乳腺癌是女性癌症相关死亡的首要原因，有明显的局部侵袭和远处转移的能力。自噬相关基因ULK1与乳腺癌的转移和生存呈负相关，但机制不清。剪切子ESRP1介导的胞外分泌体亚基Exo70亚型转换在乳腺癌EMT及转移过程中发挥重要调节作用。我们前期发现ULK1抑制乳腺癌EMT和侵袭，且ULK1调控了ESRP1的表达和Exo70的亚型转换。因此，本课题将从分子、细胞和动物水平全面系统地探讨ULK1通过调控ESRP1/Exo70亚型转换抑制乳腺癌EMT的体内外作用及机制，探索ULK1对ESRP1的调控机制，明确Exo70亚型转换调控EMT的机制；临床研究ULK1、ESRP1和Exo70在不同亚型乳腺癌临床标本的表达相关性以及诊断和预后价值。研究成果有助于揭示乳腺癌侵袭转移的新机制，为乳腺癌信号传导逆转治疗提供新的靶点和途径，有助于解决乳腺癌异质性的问题而促进个体化治疗。

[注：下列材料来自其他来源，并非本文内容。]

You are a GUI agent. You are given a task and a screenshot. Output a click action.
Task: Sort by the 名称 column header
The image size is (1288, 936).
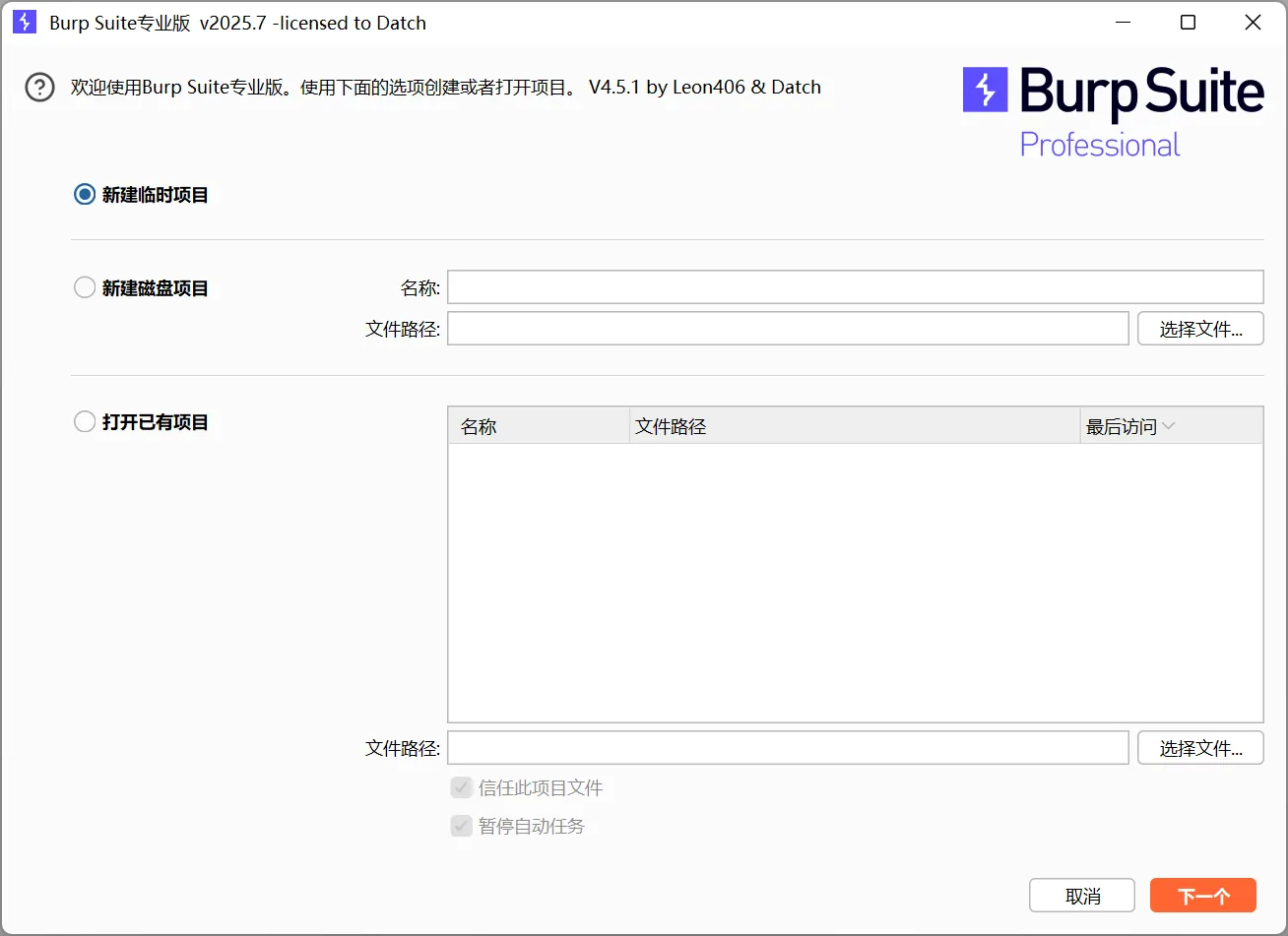coord(538,426)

自噬相关基因ULK1与乳腺癌侵袭转移和生存呈负相关，但机制不清。Exo70促进肿瘤的侵袭转移且具有重要的临床意义。本项目首次发现乳腺癌组织的ULK1、ESRP1和Exo70细胞核内表达显著低于正常组织的细胞核内表达，癌组织的Exo70细胞质表达显著高于正常组织的Exo70细胞质内表达。Exo70乳腺癌组织的细胞核内表达水平与OS及DFS呈统计学意义的负相关。ULK1抑制乳腺癌细胞的侵袭能力并抑制乳腺癌细胞EMT的发生，Exo70-M型和Exo70-E型在乳腺癌细胞的侵袭发挥了不同的作用，是Exo70-M, 而不是 Exo70-E促进了乳腺癌细胞的侵袭转移。ESRP1介导Exo70在乳腺癌EMT过程中的亚型转换，ULK1调控乳腺癌细胞ESRP1的表达和Exo70亚型的转换。课题证明了ULK1通过调控ESRP1表达介导Exo70亚型转换，从而抑制乳腺癌EMT的作用和分子机制。ULK1/ESRP1/Exo70作为乳腺癌侵袭转移的新机制新通路，对于乳腺癌的分子诊断评估和治疗提供新的理论依据，从而达到治疗及预防乳腺癌复发的目的。